Oxygen is neutral to litmus, doesn't burn but supports combustion vigorously. The main uses of oxygen depend upon its ability to support life through respiration. Oxygen is used to enrich the air blast during the production of iron from ore in the blast-furnace and the conversion of iron into steel. This produces a higher furnace temperature, an increased yield of iron and steel, and a purer product. Burning appa­ratus fed with oxygen and acetylene will give a flame with a temperature of about 3,000°C. This flame will melt steel easily. It is used in engineering for welding metal sections together. For small works and factories cylinders of compres­sed oxygen are most convenient.
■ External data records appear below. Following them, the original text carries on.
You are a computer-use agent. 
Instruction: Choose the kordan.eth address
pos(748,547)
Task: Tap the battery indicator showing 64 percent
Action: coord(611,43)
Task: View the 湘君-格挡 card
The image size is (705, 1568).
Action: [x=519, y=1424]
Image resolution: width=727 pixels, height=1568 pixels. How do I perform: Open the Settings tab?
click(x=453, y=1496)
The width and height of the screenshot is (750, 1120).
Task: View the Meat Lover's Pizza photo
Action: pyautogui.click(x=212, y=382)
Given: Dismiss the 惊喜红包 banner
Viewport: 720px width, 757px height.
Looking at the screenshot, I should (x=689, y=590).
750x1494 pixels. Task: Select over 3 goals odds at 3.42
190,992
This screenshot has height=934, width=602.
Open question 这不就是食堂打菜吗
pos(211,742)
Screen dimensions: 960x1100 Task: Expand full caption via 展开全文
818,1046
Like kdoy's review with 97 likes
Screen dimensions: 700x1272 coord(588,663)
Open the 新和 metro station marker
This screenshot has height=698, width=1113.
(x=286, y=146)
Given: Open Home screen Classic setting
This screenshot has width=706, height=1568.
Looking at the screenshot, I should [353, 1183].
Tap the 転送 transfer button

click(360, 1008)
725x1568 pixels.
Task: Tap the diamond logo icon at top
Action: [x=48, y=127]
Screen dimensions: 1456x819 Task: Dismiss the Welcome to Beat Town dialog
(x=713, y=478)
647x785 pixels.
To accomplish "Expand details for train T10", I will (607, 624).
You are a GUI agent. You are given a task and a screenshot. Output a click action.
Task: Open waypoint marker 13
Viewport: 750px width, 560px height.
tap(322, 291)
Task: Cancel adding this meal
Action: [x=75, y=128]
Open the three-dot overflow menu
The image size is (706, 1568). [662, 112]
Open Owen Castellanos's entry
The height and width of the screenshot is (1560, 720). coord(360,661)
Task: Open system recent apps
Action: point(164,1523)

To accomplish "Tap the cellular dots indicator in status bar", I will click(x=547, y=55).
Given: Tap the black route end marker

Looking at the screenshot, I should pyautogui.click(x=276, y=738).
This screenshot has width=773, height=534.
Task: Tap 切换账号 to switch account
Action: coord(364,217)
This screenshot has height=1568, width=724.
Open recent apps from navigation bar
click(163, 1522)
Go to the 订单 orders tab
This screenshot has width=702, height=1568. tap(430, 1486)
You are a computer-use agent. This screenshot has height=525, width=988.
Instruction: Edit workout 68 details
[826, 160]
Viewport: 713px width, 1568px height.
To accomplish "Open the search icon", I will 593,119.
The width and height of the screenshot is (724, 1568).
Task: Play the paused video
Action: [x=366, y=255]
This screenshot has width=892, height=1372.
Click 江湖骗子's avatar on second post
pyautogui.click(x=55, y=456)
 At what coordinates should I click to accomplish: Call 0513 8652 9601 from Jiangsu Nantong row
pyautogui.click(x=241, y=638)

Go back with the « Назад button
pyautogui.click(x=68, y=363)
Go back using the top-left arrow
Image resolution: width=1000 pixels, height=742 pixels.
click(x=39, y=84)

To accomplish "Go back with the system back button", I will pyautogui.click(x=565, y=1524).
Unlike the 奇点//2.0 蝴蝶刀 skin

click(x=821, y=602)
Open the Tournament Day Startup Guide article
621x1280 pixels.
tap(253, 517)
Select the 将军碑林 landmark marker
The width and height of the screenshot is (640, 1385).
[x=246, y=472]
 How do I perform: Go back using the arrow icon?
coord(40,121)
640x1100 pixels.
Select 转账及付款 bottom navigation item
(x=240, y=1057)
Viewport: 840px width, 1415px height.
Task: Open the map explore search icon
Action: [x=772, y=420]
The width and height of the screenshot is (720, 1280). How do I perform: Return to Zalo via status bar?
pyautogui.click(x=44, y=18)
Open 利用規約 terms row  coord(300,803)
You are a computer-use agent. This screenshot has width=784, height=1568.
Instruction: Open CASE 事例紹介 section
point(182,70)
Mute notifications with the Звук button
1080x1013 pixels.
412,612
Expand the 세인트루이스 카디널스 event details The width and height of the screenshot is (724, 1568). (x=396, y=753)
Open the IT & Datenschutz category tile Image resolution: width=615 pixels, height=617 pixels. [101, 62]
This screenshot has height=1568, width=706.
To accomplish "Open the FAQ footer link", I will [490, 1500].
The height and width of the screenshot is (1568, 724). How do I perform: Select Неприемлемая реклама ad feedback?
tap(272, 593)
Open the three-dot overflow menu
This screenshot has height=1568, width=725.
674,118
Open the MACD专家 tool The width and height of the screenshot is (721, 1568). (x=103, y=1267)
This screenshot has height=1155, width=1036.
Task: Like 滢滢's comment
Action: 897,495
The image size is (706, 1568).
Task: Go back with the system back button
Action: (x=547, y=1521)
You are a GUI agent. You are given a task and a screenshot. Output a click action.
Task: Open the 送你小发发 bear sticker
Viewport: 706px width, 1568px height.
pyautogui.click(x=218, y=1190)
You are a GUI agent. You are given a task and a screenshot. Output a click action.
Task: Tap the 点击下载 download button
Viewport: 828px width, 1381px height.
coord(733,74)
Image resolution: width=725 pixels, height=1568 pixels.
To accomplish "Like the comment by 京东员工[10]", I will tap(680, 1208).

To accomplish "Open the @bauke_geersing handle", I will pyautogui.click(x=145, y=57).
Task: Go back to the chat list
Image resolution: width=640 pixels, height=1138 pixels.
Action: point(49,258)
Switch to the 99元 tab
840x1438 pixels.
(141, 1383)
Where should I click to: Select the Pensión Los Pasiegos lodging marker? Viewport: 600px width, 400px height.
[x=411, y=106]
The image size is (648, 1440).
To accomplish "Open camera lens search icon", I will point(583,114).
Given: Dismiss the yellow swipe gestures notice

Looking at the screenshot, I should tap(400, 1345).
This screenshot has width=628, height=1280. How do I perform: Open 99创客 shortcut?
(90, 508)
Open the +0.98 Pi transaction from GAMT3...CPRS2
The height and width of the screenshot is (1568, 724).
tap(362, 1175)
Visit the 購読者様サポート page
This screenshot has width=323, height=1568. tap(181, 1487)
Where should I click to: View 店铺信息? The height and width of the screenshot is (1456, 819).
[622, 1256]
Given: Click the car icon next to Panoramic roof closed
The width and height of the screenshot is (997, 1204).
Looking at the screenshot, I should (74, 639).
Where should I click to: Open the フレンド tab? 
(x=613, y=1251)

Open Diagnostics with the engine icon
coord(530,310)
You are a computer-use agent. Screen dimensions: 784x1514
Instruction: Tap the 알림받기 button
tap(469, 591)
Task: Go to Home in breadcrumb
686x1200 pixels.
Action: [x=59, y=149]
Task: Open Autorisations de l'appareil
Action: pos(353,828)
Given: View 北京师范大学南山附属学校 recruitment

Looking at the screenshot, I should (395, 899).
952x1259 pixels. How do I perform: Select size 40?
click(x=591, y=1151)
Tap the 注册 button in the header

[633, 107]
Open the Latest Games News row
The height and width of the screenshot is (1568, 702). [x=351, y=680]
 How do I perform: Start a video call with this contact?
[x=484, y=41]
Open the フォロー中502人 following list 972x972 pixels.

In engineering works and shipyards where larger quantities of oxygen are used liquid oxygen is delivered and stored in spherical insulated tanks.

The oxygen evaporates from these and the gaseous oxygen is piped to the work sites.

Breathing apparatus in which oxygen supplied by a cyl­inder of compressed gas is inhaled through a face-mask is used by airmen and mountain climbers at high altitudes, by divers, miners in rescue teams, by firemen entering smoke-filled buildings, and by hospital patients whose breathing is feeble.

Exercise 18. Do you know that:

  • the human body is over 60 per cent oxygen?

  • water is nearly 89 per cent oxygen?

  • in 1774 an English chemist Joseph Priestley pre­pared oxygen by heating red oxide of mercury?

  • at about the same time a Swedish apothecary Scheele also prepared oxygen by this method?

— oxygen changes to a liquid when cooled to —183°C?

— oxygen is supposed to appear in the atmosphere as a result of secondary processes, e.g. the vital processes of green plants?

Exercise 19 .Discussion points :

1.The main properties of oxygen .

2. The application of oxygen .

3. The main kinds of hydrogen .

Supplementary reading Text d. The story of oxygen

It is very easy in this modern age to accept, without much ap­preciation, valuable work which was done quite a long time ago. Two men stand out for their pioneer work on air and oxygen. One was English, Joseph Priestley; the other was French, Antoine Lavoisier.